What did he say? I can imagine what I would say, but I’m not so sure it would have warned anyone else aboard the train what was about to happen. Would you brace yourself if someone yelled, FUCK A DUCK!

“The crossing is at a slight incline. The low-bed truck bottomed out and became stuck on the tracks,” Pesaturo said. He said a sign warned that such trucks shouldn’t attempt that crossing.

I’ve driven a truck for a living and my boss always reminded us how tall our cabs were, so we didn’t get stuck under a bridge (happens all the time). Low bed trucks are a new one on me. How would you even know if you’re truck fits into that catagory?

Glad you’re ok Mark, it is frightening to be completely out of control in accidents like that.

You’re probably thinking of me (thread here), but I didn’t realize Mystery was in one as well. We need to start a club, and the rest of you should avoid the Qt3 Commuter Train Curse.

The NTSB report on my wreck basically blamed intersection design. I drove through that intersection a couple weeks ago, and it still has not been changed. GG Burbank.

The one hypothesis no one’s thrown out in the media, because they are quick to throw the driver under the train (sorry, couldn’t resist) is that it’s a narrow, dead-end street and the cab was facing the main road. It’s entirely possible he was backing the rig down the street and thus couldn’t have seen the sign.

Someone should have warned the driver, but I’m not willing to blame this all on him without hearing his side of the story.

What did he say? I can imagine what I would say, but I’m not so sure it would have warned anyone else aboard the train what was about to happen. Would you brace yourself if someone yelled, FUCK A DUCK!

He yelled, “HOLD ON!” WHAM!.

This was one of those wide-load trailer beds that has construction equipment on it.

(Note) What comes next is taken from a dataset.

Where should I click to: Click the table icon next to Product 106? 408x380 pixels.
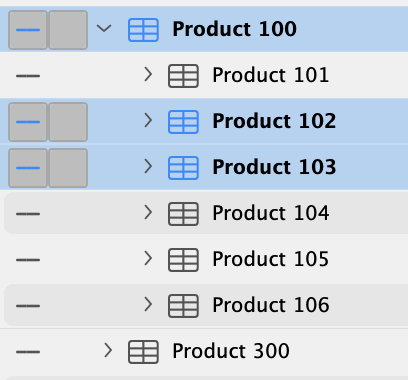183,306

It looks like it rode about 6" off the ground.

My contribution to the qt3 train accident curse, though it wasn’t an accident.

Sometime in 2000, I was standing at the platform at New Cross train station in London. On the other side of the tracks, on the opposite platform, a scruffy-looking gentleman, in a huge, heavy blue coat, stood near the edge, carrying a massive stack of papers. A train was entering the station on its way through – not a high-speed one, but not planning to stop there, either.

I heard a friend call my name, and turned to greet her. We exchanged a few words about the day, about the times, about people we knew.

I heard a strange noise, then the screech of brakes, and turned to see the train grinding against the railtrack. The sky was filled with white sheets, a blizzard of paper flapping around the carriages, whipped into a frenzy by them.

I remember thinking, “Oh, he must have dropped his papers.”

As the train ground to a halt, awareness of what had taken place wordlessly filtered around the station, commuters silently looking at one another as if to confirm it. The train just slowed down little by little, and inexorably our eyes were drawn to the space beneath it, waiting, waiting for it to pass, hoping that the train would just stop, stop in time to spare us the sight of what was beneath it.

When the final carriage rolled on, the quiet was broken by a wave of quiet wails and sobs. Still the papers fell, spiraling around, blowing off over the fence and into the city.

All I recall is that the remains were naked.

Someone from the coroner’s office came to see me a few weeks later to see if I was worth summoning to the inquest. It turned out the guy was a Sri Lankan migrant. The stack comprised, if memory serves, of bankruptcy, divorce and immigration papers.

I think anyone who commutes in a major city has to deal with this sooner or later.